I had a friend recommend that and sent me a link about it. But I noticed a warning about dogs with irritated intestines. Gunner is on meds for that right now, so the apple cider vinegar is a no go for me. But it does sound like a good natural product.

Here's the link:
Apple Cider Vinegar for Dogs | Benefits of ACV


----------



## rashadlc (Apr 8, 2011)

Lucy Dog said:


> What are you feeding?


He's on Orijen adult.


----------



## ChancetheGSD (Dec 19, 2007)

I love ACV!!!  I put it in a spray bottle diluted with water and use it to repel fleas. I also add it to their neem shampoo to repel fleas.


----------



## GROVEBEAUTY (Oct 23, 2008)

I use ACV and regular white vinegar for a variety of things.
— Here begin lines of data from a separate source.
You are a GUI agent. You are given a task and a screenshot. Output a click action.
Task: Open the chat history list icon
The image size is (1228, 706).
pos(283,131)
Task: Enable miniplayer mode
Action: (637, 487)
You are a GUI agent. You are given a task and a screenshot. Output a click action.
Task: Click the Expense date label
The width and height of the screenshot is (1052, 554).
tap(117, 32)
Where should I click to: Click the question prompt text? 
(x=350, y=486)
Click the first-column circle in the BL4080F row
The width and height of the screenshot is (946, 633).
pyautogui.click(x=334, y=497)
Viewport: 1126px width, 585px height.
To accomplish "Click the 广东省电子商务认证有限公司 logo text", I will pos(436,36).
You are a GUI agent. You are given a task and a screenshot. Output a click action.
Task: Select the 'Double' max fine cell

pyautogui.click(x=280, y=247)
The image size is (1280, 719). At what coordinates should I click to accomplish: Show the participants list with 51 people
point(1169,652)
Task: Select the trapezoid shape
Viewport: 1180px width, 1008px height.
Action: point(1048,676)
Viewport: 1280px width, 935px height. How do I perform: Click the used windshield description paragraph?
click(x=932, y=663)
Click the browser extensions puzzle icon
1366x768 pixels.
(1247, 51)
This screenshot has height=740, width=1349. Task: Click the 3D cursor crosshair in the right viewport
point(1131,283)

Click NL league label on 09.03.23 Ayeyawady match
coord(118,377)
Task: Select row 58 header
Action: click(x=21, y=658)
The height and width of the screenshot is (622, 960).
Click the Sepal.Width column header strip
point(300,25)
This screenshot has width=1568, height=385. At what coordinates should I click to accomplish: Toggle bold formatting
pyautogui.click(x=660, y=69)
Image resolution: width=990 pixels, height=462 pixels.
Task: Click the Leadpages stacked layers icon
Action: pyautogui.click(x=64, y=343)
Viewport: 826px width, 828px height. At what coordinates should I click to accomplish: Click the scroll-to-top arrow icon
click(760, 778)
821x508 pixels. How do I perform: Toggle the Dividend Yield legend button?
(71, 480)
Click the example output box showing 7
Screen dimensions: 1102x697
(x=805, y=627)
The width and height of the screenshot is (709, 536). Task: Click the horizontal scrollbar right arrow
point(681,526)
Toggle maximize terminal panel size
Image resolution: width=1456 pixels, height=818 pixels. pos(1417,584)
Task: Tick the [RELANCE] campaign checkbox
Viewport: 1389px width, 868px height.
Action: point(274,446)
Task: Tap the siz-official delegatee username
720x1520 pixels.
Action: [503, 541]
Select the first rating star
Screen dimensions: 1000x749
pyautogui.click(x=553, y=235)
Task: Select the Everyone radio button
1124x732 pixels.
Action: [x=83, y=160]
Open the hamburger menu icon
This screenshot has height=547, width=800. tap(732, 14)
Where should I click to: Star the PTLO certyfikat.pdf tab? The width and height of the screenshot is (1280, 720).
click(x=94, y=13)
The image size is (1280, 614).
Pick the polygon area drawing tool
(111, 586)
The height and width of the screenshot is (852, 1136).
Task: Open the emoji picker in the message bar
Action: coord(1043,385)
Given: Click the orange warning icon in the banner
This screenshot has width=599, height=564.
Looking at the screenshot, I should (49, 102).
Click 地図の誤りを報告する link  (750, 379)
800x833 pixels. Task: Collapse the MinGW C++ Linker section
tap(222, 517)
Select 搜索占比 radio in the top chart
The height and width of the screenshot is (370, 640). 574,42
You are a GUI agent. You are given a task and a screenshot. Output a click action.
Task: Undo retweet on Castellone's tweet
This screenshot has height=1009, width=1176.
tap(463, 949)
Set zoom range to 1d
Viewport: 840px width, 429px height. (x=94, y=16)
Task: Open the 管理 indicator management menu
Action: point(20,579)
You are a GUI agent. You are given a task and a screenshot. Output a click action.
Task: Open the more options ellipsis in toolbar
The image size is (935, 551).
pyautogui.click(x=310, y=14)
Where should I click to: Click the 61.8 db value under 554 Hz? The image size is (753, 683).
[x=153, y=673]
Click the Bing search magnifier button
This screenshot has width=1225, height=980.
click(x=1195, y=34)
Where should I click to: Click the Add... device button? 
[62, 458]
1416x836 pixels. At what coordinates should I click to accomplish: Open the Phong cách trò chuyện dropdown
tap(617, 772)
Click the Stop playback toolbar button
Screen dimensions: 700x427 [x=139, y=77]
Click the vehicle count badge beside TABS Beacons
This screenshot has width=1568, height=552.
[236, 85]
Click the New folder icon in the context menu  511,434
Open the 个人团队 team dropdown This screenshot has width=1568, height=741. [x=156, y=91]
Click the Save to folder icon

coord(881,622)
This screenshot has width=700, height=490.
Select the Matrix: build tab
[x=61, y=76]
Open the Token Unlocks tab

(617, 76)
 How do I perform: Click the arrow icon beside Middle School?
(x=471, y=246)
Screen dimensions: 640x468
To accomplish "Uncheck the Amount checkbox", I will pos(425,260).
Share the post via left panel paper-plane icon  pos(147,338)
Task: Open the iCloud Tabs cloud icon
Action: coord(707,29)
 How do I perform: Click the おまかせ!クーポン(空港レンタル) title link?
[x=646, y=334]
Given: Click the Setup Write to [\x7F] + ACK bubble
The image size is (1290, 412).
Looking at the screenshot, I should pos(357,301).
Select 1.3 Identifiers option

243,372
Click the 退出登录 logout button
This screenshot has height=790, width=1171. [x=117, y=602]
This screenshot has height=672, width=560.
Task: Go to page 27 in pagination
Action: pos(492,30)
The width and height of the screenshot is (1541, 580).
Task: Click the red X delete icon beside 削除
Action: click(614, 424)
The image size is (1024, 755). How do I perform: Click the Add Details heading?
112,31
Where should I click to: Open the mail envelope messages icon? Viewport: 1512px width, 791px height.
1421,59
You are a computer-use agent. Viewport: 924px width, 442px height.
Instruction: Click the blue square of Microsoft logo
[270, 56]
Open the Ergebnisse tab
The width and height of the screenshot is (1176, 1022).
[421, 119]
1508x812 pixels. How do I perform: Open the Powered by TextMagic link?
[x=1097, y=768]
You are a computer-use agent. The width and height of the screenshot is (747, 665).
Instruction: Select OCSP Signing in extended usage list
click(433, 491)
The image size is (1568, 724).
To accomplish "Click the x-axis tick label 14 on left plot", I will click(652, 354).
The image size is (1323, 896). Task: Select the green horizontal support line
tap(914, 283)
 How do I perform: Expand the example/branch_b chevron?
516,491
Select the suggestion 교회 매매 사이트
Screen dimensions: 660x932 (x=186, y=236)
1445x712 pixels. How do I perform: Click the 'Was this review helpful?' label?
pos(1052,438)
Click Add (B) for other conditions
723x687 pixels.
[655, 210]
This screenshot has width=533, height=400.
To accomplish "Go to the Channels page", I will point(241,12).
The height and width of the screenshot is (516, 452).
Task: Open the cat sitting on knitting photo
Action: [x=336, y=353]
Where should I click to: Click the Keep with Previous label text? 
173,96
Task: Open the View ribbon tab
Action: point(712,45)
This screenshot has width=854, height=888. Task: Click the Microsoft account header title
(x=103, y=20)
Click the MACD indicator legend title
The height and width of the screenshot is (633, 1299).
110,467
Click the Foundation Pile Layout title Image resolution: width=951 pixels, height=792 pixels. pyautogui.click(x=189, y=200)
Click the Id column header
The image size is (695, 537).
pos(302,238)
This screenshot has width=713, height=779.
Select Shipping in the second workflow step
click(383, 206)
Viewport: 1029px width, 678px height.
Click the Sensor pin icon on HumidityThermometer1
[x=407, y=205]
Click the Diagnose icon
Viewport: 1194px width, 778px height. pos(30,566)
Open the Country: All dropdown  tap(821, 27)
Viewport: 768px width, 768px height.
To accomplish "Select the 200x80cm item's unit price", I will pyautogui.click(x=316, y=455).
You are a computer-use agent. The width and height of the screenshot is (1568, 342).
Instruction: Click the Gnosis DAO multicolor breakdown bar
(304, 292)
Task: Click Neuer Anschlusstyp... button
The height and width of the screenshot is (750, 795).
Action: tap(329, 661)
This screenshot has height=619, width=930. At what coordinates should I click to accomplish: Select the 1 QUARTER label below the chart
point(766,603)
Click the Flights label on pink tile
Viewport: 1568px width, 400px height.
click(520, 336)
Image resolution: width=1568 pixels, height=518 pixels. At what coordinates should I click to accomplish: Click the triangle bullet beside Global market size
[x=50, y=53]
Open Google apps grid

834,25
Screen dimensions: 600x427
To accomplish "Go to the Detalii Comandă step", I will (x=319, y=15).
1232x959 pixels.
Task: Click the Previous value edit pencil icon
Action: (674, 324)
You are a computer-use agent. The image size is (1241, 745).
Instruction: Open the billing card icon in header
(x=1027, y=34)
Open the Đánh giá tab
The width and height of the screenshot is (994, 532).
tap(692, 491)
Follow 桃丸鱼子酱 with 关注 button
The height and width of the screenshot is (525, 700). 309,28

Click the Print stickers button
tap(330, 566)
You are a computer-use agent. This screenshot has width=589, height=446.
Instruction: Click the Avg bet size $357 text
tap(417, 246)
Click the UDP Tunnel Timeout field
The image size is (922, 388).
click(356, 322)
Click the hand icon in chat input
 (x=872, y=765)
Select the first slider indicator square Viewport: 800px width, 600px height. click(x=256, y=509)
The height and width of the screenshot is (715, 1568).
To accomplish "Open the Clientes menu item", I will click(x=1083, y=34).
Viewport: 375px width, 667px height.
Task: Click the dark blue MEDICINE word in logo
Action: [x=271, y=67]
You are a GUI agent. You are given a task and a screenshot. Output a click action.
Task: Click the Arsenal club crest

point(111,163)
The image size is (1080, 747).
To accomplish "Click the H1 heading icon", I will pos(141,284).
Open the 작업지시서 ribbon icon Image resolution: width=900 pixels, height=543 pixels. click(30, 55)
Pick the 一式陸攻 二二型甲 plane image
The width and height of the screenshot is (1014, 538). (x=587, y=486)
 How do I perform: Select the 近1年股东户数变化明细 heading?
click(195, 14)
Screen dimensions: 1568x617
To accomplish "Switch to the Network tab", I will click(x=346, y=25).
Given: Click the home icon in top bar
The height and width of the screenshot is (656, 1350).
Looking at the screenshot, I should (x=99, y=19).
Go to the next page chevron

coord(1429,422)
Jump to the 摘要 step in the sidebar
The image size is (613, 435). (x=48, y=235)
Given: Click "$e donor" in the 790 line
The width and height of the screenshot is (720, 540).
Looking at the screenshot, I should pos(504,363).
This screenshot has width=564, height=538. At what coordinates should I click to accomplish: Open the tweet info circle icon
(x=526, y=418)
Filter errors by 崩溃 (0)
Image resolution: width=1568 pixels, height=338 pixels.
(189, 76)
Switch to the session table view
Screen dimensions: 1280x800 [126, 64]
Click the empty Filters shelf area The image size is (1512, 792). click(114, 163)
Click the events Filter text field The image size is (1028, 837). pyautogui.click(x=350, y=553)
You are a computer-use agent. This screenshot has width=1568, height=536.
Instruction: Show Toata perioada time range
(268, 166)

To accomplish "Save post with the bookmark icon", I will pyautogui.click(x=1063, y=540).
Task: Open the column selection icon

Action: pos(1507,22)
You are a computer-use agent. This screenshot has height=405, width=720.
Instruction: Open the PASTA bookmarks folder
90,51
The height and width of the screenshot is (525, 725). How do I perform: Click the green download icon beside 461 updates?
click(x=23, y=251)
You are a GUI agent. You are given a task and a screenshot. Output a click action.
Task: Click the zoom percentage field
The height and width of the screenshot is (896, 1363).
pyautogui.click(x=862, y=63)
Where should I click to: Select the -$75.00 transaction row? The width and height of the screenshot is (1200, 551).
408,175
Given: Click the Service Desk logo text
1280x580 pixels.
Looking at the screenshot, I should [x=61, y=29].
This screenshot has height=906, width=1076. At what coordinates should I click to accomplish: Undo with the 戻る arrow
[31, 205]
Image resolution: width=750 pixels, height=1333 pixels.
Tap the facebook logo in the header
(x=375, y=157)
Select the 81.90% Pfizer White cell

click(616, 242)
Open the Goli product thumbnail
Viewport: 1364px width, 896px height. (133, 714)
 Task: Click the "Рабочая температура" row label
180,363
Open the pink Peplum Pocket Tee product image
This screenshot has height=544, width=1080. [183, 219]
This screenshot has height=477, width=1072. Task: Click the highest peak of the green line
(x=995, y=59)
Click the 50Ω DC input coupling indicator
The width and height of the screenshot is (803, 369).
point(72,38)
The reason it makes the hair shiny is because it is acidic and strips the impurities off the hair, (I'm a cosmetologist), we use it in the salon also. I use it to cleanse my face and various other things.


----------



## paulag1955 (Jun 29, 2010)

I've never though about using it on Shasta, but I use it on my own hair to help keep the gray from yellowing. Works okay, but I can smell it on my hair for at least 24 hours, despite having shampooed afterwards.


----------



## Heidibu (Jul 22, 2008)

Interesting. Never used ACV before for the dogs. May have to try it.


----------



## doggiedad (Dec 2, 2007)

you can bathe a dog with acv and water?
i thought it was used internally.


----------



## vat (Jul 23, 2010)

It repels fleas???


----------



## Gilly1331 (Apr 16, 2011)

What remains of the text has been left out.